PROBLEM REQUIREMENTS>
Each line in the entries below that holds the word "screenshot" belongs in the answer.

INFORMATION SHOWN>

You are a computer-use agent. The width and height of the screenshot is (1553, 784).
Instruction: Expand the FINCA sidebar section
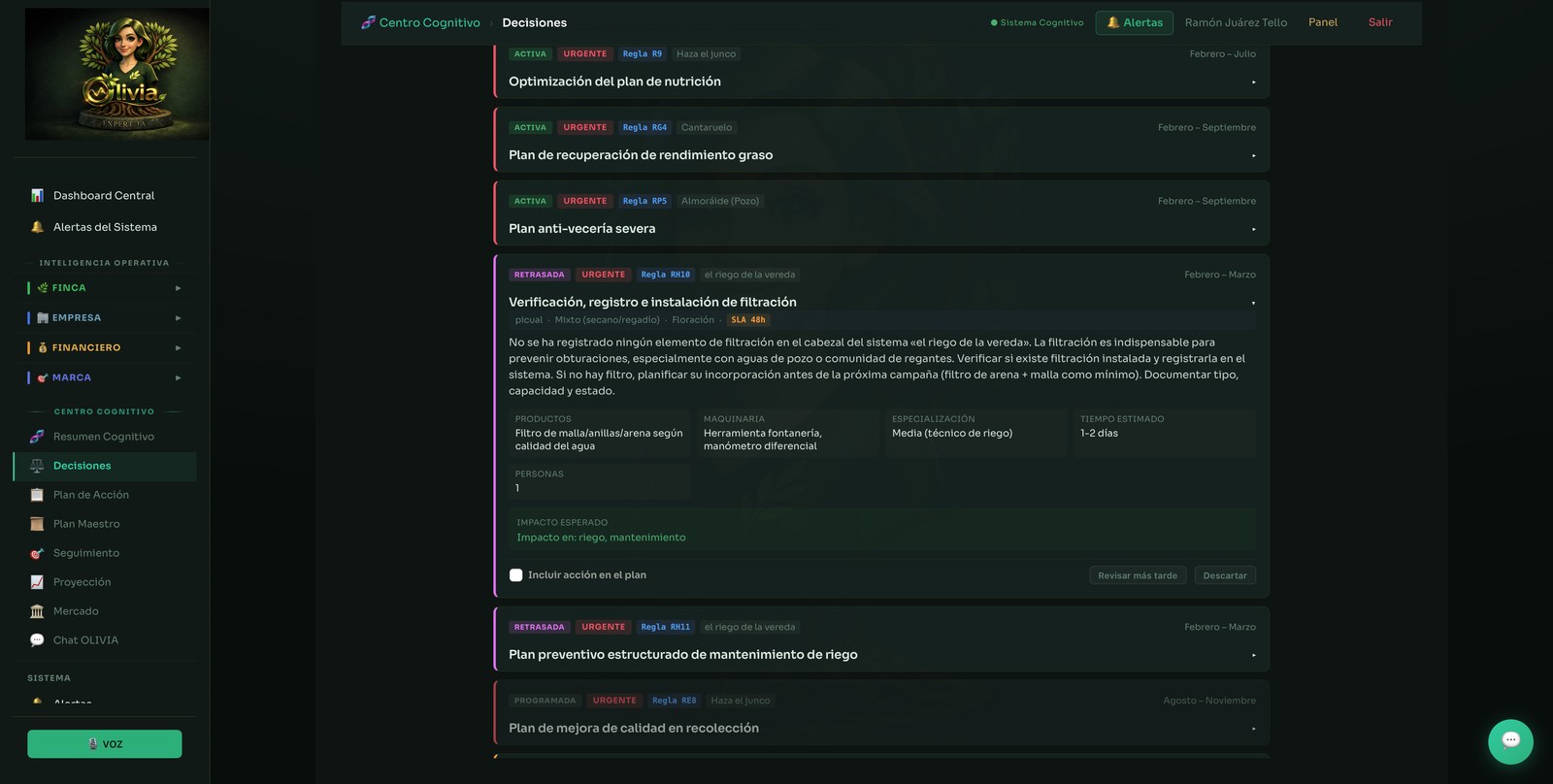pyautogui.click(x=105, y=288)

---

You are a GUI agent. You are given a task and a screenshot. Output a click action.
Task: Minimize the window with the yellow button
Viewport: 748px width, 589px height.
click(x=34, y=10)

PROBLEM SOLUTION>
You are a computer-use agent. The width and height of the screenshot is (1553, 784).
You are a GUI agent. You are given a task and a screenshot. Output a click action.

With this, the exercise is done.